Tobin (1985) argues the intellectual breakthroughs that mark the neoclassical revolution in economic analysis occurred in Europe around 1870. The next two decades witnessed lively debates in which the new theory more or less absorbed or was absorbed in the classical tradition that preceded and provoked it. In the 1890s, according to Joseph A. Schumpeter[2] there emerged "a large expanse of common ground and ... a feeling of repose, both of which created, in the superficial observer, an impression of finality -- the finality of a Greek temple that spreads its perfect lines against a cloudless sky." Of course, Tobin argues, the temple was by no means complete. Its building and decoration continue to this day, even while its faithful throngs worship within. American economists were not present at the creation.
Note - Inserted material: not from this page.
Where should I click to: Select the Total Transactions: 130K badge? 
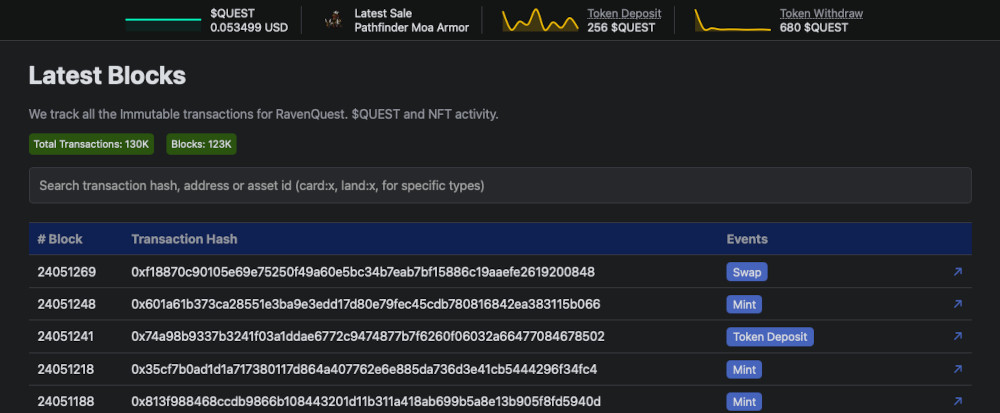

To a considerable extent they built their own edifice independently, designing some new architecture in the process. They participated actively in the international controversies and syntheses of the period 1870-1914. At least two Americans were prominent builders of the "temple," John Bates Clark and Irving Fisher. They and others brought neoclassical theory into American journals, classrooms, and textbooks, and its analytical tools into the kits of researchers and practitioners. Eventually, for better or worse, their paradigm would dominate economic science in this country.
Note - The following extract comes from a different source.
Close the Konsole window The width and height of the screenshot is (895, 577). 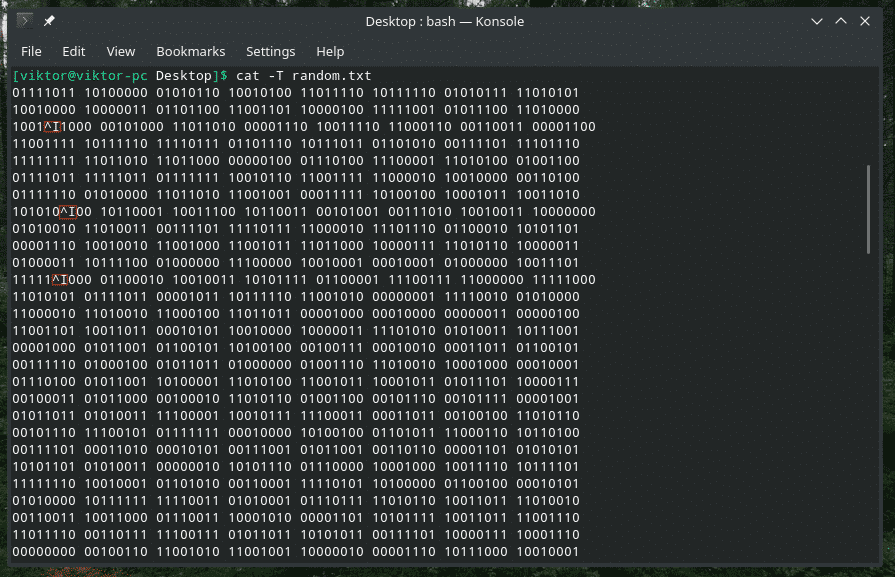(x=868, y=21)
As an economist, Fisher became famous for his contributions to monetary theory. He stressed the evils of unstable price levels and for some years campaigned vigorously for the adoption of a "compensated dollar" with a varying gold content, as a means of preventing extreme price-level changes. Fisher also advocated the adoption of the 100 percent money system, whereby banks are required to maintain a reserve of actual money of 100 percent of deposits subject to check. In addition, he made extensive investigations of problems relating to the definition and use of index numbers. Among his main technical achievements are the definition of interest as a time discount, and the creation of index numbers.
Irving Fisher was one of the earliest American Neoclassicals of unusual mathematical sophistication. He made numerous important contributions to the Neoclassical Marginalist Revolution, of which the following are but a sample: (1) his contributions to the Walrasian theory of equilibrium price [3] (he also invented the indifference curve device) in 1892; (2) his volumes on the theory of capital and investment (1896, 1898, 1906, 1907, 1930) which brought the Austrian intertemporal theories into the English-speaking world, wherein he introduced the famous distinction between "stocks" and flows", the Fisher Separation Theorem and the loanable funds theory of interest rates; (3) his famous resurrection of the Quantity Theory of Money (1911, 1932, 1935); (4) the theory of index numbers (1922); (5) the Phillips Curve [4] (1926); (6) his debt-deflation theory (1933) which is echoed in Post Keynesian economics [5]
His numerous publications include Mathematical Investigations in the Theory of Value, and Prices (1892), The Nature of Capital and Income (1906), The Rate of Interest (1907), The Purchasing Power of Money (1911), The Making of Index Numbers (1922), The Statistical Relation Between Unemployment and Price Changes (1926), The Money Illusion [6] (1928), The Theory of Interest: As determined by the impatience to spend income and opportunity to invest it (1930), Booms and Depressions (1932), The Debt-Deflation Theory of Great Depressions (Econometrica, 1933) and 100% Money (1935). He died in New York City, Apr. 30, 1947.